- **WHAT YOU NEED TO DO**
Quote exactly the lines running from the line with "Instruction: Click the PowerShell" to the end of the entries, including both, and nothing else.

[Source data]
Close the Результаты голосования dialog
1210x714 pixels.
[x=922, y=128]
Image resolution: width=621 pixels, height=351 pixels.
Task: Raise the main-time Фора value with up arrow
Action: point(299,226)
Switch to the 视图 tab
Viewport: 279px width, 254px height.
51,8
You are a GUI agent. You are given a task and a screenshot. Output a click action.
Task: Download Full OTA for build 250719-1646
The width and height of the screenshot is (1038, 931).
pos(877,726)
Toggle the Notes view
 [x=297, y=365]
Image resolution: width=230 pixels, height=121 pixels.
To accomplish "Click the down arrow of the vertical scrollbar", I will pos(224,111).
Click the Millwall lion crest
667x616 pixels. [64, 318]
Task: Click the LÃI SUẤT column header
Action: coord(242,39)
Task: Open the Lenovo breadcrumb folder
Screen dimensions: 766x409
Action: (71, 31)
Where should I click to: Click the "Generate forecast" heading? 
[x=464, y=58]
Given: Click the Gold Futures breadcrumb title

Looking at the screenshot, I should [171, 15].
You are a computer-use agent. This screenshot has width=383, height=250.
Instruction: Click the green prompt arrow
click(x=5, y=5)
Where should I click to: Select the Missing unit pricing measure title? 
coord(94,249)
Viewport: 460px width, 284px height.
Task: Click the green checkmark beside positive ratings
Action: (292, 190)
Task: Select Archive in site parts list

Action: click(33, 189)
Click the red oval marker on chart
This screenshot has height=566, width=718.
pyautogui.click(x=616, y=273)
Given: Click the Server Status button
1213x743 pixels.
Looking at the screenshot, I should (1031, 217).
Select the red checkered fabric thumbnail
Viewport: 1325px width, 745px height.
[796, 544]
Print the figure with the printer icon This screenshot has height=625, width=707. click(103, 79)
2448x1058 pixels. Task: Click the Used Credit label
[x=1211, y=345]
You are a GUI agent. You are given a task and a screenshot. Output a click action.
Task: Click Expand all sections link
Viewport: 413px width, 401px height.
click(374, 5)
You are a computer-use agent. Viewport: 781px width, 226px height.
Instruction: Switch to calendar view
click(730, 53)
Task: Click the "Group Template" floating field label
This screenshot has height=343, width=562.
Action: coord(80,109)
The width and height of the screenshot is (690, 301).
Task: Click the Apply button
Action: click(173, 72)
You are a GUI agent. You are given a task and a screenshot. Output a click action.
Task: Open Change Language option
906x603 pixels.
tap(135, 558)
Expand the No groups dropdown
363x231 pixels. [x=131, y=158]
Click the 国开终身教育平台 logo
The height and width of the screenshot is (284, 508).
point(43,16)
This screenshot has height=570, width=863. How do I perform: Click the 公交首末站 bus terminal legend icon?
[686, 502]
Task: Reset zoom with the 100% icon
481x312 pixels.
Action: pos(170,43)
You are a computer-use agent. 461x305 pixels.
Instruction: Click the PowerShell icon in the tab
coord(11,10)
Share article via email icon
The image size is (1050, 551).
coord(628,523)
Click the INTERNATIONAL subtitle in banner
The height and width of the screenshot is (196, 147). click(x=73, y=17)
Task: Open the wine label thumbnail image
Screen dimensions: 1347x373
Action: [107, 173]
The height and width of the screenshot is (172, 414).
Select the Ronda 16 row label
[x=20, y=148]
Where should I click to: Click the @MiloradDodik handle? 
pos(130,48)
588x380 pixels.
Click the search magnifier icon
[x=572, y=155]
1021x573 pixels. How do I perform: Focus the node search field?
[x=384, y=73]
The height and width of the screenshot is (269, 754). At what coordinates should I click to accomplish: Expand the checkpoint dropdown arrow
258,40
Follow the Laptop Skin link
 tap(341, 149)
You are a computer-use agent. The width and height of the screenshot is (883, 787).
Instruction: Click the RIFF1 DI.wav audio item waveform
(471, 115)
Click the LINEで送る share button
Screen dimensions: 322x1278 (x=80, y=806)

- **RESPONSE FOR THIS EXERCISE**
Instruction: Click the PowerShell icon in the tab
coord(11,10)
Share article via email icon
The image size is (1050, 551).
coord(628,523)
Click the INTERNATIONAL subtitle in banner
The height and width of the screenshot is (196, 147). click(x=73, y=17)
Task: Open the wine label thumbnail image
Screen dimensions: 1347x373
Action: [107, 173]
The height and width of the screenshot is (172, 414).
Select the Ronda 16 row label
[x=20, y=148]
Where should I click to: Click the @MiloradDodik handle? 
pos(130,48)
588x380 pixels.
Click the search magnifier icon
[x=572, y=155]
1021x573 pixels. How do I perform: Focus the node search field?
[x=384, y=73]
The height and width of the screenshot is (269, 754). At what coordinates should I click to accomplish: Expand the checkpoint dropdown arrow
258,40
Follow the Laptop Skin link
 tap(341, 149)
You are a computer-use agent. The width and height of the screenshot is (883, 787).
Instruction: Click the RIFF1 DI.wav audio item waveform
(471, 115)
Click the LINEで送る share button
Screen dimensions: 322x1278 (x=80, y=806)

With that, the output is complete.